We've been hearing for a while now that a big El Niño is brewing in the Pacific and likely to dump a very wet winter on Southern California, but now we're getting an idea of just how big it might be. Earlier in the month, the National Oceanic and Atmospheric Administration's climate team noted that the rise of the Pacific Ocean's temperatures along the equator (a major factor in El Niño prediction) were second only to the El Niño that hit in 1997-1998, one of the strongest El Niños since 1977. That could mean that this year's El Niño turns out to be the second-strongest in about 40 years, says the San Gabriel Valley Tribune.
The 1997-1998 event showed a temperature rise of almost 2 degrees Celsius in the Pacific; NOAA measures that this year's potential El Niño has warmed the oceans 1.7 degrees Celsius. The other huge El Niño SoCal's seen in the past few decades, the 1982-1983 event, caused $8 billion in damages and ripped the roof off the Los Angeles Convention Center. This year's El Niño looks to be stronger than that one. Comparisons between the massive 1997-1998 El Niño and the one potentially brewing for this year have been floating around since September, when side-by-side video of the two weather phenomena forming made the similarities pretty clear.
"Yes, for that time of year (August-October 2015), it was the second strongest," the deputy director of NOAA's Climate Prediction Center in Maryland tells the SGVT. The most recent numbers indicate that there's a 95 percent chance that a "strong El Niño" will hit the Northern Hemisphere starting in December and going through March.

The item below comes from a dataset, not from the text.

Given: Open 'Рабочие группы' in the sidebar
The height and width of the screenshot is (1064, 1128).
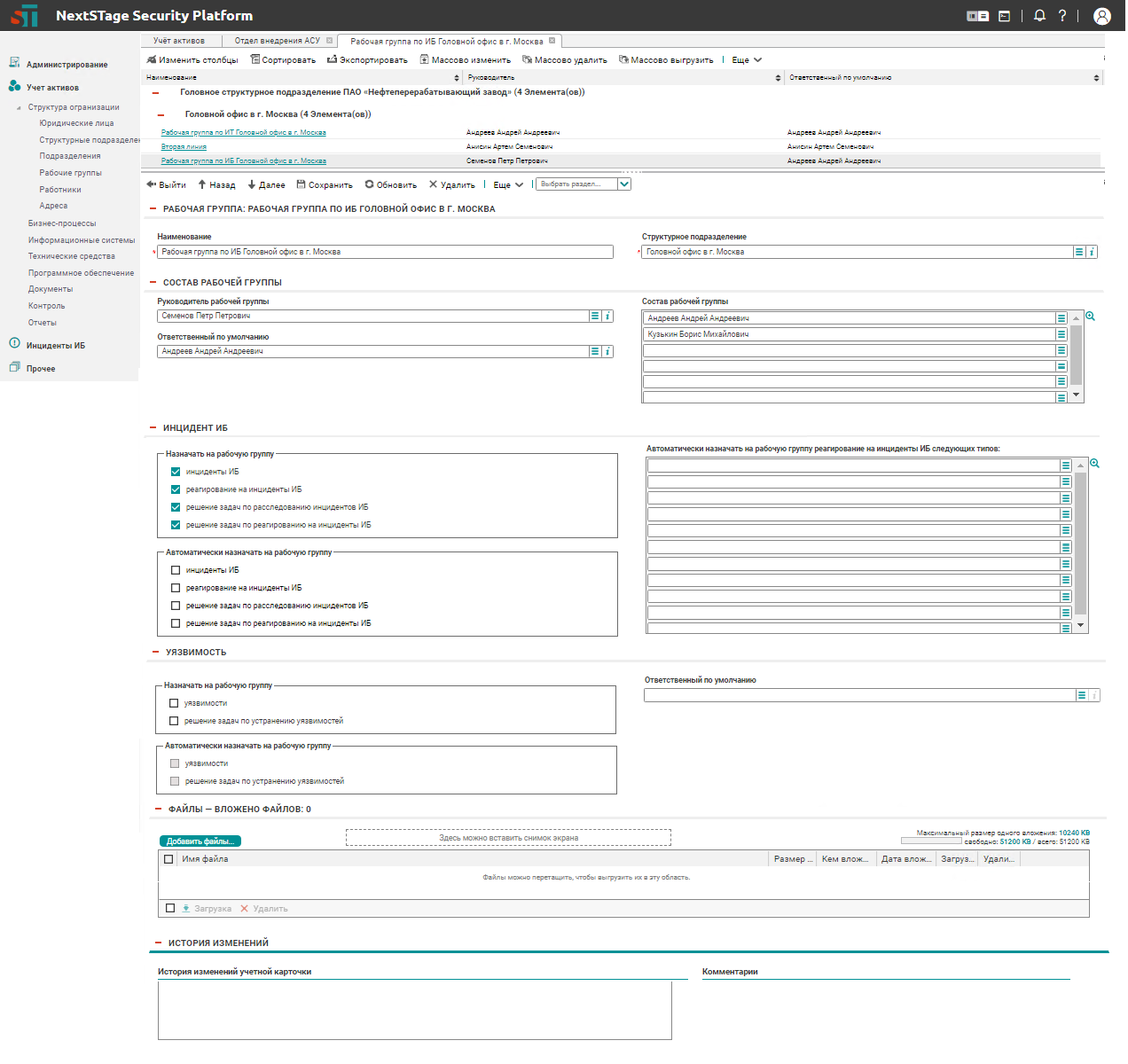Looking at the screenshot, I should tap(70, 173).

The deputy director did note that his agency's El Niño forecast won't be ready until December 4, at which time new information will be available that might show otherwise.

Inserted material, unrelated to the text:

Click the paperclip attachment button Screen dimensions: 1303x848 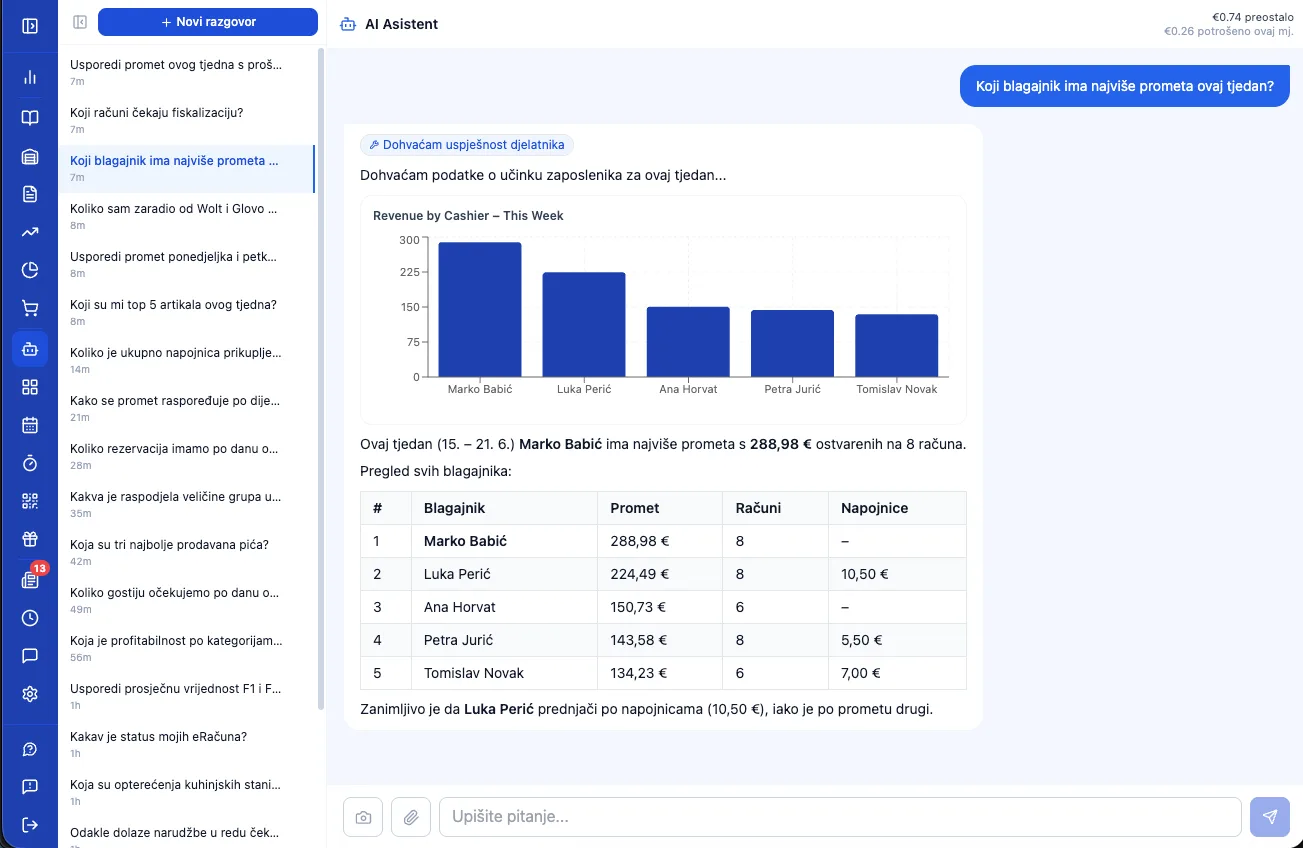pyautogui.click(x=411, y=817)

During both of the last two major El Niños, California got an average of 31 inches of rain—double its 15-inch, Los Angeles Almanac average. Though it wouldn't solve the drought completely, a bunch of rain could be fantastic for the drought-stricken state, which only received 6 to 8.6 inches of rain each year over the last four years. But since rain might also mean mudslides and flooding, it's not all good news that a super-strong El Niño could be on the way.
· El Nino may be second strongest in nearly 40 years [SGVT]
· Watch the Enormous El Niño Growing in the Pacific Right Now [Curbed LA]
· What Do You Need to Know About El Niño? These 10 Things. [Curbed Ski]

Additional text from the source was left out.